‘They almost killed my child’: Family accuses Southlake hospital of negligence
A North Texas family is suing Methodist Southlake Medical Center, accusing the hospital and one of its doctors of ignoring their son’s obvious signs of medical distress and discharging him without giving him the proper care.
Nicholas Mata, 12, is still recovering from his near-death experience, said his mom Reasa Selph of Roanoke.
“They almost killed my child,” Selph said. “And no one is holding them accountable.”
Selph has been working since 2023 to try and do so. She’s filed complaints with the Texas Medical Board, the Texas Board of Nursing, the federal government, and advocated for legislative changes in Austin in addition to filing the lawsuit in Tarrant County District Court.
“Our whole goal is that this just doesn’t happen again,” Selph said.
The lawsuit, which was first reported by the Dallas Morning News, accuses the hospital, Dr. Teresa Proietti, and three physician staffing groups of medical negligence and violating the federal Emergency Medical Treatment and Active Labor Act. Methodist Southlake declined to comment on pending litigation. In a legal filing, the hospital denied the family’s allegations. Attorneys listed for Proietti and the physician staffing groups did not immediately reply to requests for comment, although Proietti denied the allegations in an Aug. 4 legal filing.
The dispute started in December 2023, when Selph and her husband Antonio Mata twice took Nicholas to Methodist Southlake Medical Center. Nicholas’s symptoms started with the flu, but by Dec. 23 he couldn’t walk, and Selph and Mata took Nicholas to Methodist Southlake for the second time. The family was there for about two hours before Nicholas was discharged again, diagnosed with nausea, vomiting, and an upper respiratory infection.
On Christmas morning, Selph grew concerned again when Nicholas didn’t come downstairs to open presents. He was yellow and gray, and his blood pressure was so low that Selph thought the machine was broken, she said. She called their family doctor at home, and the doctor told them to take Nicholas straight to Cook Children’s Medical Center in Fort Worth.

> [ACTIONS TO TAKE]
a) According to the source text, in which court did Selph file the lawsuit?
b) Reproduce the part of the source text starting at "The dispute started" and ending at "upper respiratory infection.", renaming "December 2023" to "late 2023".

> [DATA EXTRACT]
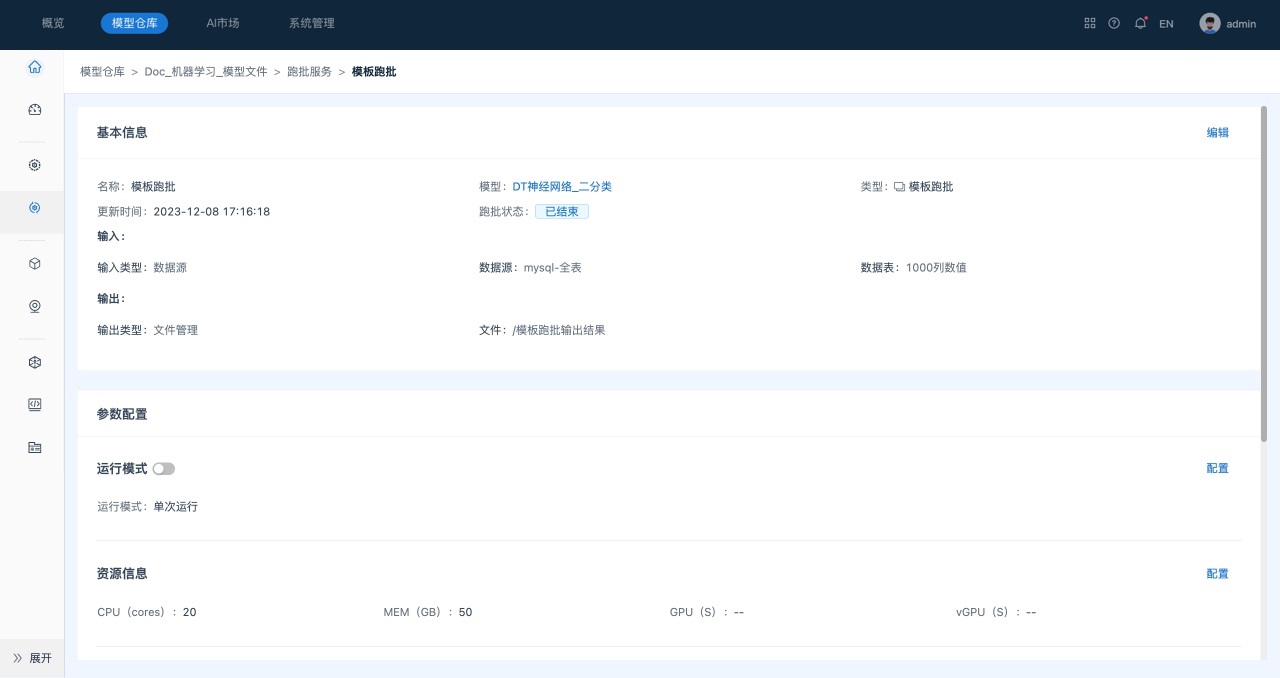Open the apps grid icon in the top bar
Viewport: 1280px width, 678px height.
click(x=1090, y=23)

> [SOLVED PROBLEMS]
a) Tarrant County District Court

b)
The dispute started in late 2023, when Selph and her husband Antonio Mata twice took Nicholas to Methodist Southlake Medical Center. Nicholas’s symptoms started with the flu, but by Dec. 23 he couldn’t walk, and Selph and Mata took Nicholas to Methodist Southlake for the second time. The family was there for about two hours before Nicholas was discharged again, diagnosed with nausea, vomiting, and an upper respiratory infection.